● **Task directions**
Rewrite the stretch from the start of the listing through the line containing "click(x=1716, y=110)", swapping "paperclip" for "clip" and leaving everything else unchanged.

◇ ◇ ◇ ◇ ◇ ◇ ◇

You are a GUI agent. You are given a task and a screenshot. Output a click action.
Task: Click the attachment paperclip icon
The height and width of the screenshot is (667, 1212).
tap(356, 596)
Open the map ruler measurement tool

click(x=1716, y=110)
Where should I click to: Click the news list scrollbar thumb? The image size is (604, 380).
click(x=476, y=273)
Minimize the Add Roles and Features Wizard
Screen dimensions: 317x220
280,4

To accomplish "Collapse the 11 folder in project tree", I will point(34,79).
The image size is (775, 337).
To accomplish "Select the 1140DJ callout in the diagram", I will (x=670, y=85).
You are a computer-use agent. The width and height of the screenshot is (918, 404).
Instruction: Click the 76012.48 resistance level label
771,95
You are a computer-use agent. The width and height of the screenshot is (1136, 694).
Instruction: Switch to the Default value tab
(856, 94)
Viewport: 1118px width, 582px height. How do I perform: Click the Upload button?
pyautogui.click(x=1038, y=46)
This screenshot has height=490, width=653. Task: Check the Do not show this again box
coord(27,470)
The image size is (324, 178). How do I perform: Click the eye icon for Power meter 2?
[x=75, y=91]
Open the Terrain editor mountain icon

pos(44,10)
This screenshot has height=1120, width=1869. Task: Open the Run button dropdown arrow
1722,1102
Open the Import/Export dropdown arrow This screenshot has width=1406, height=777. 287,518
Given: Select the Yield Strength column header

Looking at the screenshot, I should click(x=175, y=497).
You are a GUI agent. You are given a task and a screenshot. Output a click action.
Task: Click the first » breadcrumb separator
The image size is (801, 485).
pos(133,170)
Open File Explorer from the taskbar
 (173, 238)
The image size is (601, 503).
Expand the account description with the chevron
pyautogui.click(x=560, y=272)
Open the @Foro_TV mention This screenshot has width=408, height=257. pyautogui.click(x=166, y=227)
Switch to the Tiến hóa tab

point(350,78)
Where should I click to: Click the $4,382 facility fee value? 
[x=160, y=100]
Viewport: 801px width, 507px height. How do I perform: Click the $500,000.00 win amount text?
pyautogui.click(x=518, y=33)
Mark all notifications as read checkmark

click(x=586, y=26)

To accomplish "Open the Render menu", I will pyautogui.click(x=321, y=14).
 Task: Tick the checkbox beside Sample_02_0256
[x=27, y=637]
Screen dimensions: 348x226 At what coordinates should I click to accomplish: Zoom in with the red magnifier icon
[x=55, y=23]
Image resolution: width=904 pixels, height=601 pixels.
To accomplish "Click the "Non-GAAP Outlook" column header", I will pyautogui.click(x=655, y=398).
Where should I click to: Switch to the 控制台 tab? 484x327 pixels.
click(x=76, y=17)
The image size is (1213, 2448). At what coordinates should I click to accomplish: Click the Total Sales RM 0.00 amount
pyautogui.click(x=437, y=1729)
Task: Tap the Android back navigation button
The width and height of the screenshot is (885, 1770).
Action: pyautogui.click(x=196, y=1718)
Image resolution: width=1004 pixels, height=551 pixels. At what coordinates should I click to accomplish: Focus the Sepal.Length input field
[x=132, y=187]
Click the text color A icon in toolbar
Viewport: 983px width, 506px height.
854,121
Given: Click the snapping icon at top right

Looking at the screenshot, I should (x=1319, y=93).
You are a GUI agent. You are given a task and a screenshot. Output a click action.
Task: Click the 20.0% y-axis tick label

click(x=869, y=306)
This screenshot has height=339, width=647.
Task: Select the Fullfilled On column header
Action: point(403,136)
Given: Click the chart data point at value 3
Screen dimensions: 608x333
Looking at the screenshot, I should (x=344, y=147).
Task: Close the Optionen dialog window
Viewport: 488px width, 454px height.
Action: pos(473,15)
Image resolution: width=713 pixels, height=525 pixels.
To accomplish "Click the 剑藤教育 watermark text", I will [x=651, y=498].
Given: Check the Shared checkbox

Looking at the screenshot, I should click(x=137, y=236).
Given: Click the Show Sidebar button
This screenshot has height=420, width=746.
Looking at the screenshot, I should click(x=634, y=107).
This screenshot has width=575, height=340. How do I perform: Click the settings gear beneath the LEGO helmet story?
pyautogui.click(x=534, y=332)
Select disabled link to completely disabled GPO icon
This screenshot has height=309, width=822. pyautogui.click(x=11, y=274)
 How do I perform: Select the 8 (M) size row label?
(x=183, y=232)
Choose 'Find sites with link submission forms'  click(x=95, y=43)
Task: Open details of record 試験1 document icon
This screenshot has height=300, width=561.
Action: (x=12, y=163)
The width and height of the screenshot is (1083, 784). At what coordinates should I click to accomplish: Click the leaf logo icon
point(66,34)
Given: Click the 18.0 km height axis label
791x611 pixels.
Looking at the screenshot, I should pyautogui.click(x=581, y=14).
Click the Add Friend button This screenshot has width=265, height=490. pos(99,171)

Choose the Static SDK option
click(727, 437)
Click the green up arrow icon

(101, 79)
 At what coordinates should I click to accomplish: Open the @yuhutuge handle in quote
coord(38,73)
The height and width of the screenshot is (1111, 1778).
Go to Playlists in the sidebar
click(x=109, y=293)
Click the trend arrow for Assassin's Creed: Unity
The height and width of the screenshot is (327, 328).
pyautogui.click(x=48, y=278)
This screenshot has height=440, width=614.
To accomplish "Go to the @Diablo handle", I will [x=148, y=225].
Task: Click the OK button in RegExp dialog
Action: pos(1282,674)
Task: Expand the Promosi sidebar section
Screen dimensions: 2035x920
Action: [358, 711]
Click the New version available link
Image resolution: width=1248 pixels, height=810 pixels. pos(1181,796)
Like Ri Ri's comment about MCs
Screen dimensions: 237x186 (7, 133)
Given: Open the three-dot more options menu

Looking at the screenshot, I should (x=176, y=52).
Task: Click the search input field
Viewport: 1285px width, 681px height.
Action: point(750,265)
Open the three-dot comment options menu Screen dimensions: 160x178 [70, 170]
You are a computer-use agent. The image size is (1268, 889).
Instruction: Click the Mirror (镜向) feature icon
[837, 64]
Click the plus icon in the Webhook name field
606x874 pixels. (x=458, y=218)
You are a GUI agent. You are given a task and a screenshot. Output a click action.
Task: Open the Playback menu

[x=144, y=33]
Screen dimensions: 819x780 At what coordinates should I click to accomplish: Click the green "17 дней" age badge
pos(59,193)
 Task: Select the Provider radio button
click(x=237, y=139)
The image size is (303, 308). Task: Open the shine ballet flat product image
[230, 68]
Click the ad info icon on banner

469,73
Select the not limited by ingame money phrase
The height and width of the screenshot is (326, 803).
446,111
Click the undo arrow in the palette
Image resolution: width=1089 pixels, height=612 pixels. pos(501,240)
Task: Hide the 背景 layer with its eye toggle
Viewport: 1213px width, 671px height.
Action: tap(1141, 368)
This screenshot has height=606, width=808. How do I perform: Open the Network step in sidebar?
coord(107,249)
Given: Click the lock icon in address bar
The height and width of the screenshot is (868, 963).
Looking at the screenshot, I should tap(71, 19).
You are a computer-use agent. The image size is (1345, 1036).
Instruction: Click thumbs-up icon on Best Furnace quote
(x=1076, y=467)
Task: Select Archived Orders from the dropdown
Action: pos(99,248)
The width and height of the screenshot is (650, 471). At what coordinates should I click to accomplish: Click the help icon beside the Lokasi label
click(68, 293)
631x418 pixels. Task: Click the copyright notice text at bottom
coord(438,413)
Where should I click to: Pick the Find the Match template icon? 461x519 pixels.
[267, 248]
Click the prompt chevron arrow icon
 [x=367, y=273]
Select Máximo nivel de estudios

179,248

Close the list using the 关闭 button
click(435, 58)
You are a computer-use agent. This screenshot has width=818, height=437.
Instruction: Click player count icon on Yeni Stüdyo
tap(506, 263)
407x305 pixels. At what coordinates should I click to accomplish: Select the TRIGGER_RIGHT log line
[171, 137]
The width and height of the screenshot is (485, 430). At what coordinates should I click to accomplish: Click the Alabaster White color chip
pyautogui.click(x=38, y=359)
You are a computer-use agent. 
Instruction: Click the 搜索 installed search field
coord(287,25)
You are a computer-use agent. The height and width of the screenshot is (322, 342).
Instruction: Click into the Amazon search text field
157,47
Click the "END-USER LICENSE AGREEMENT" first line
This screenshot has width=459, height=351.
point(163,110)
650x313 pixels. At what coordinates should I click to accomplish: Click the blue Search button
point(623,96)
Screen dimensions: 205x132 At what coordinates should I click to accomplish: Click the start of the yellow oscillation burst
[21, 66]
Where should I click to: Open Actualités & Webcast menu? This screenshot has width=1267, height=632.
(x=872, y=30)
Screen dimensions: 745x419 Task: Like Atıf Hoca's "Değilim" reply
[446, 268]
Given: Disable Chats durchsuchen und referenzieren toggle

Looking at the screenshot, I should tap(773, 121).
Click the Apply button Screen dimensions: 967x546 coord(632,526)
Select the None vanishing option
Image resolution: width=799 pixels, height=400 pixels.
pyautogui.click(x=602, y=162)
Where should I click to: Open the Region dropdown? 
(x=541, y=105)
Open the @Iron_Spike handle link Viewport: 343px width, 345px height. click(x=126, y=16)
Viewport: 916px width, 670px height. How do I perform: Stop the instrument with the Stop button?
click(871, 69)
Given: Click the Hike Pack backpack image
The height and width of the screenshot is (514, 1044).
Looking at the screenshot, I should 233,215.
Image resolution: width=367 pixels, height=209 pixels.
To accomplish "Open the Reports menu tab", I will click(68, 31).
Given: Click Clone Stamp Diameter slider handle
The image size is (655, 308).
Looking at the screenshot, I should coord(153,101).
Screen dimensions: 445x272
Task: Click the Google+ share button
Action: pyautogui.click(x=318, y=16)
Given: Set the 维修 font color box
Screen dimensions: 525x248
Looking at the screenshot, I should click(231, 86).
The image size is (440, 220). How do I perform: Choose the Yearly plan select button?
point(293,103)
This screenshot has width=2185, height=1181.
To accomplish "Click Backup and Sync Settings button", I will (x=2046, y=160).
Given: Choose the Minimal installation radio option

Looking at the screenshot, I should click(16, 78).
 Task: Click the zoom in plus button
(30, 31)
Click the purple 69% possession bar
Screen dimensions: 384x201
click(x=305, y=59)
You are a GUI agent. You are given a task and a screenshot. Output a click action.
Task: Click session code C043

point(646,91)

◇ ◇ ◇ ◇ ◇ ◇ ◇

● **Solution to this exercise**
You are a GUI agent. You are given a task and a screenshot. Output a click action.
Task: Click the attachment clip icon
The height and width of the screenshot is (667, 1212).
tap(356, 596)
Open the map ruler measurement tool

click(x=1716, y=110)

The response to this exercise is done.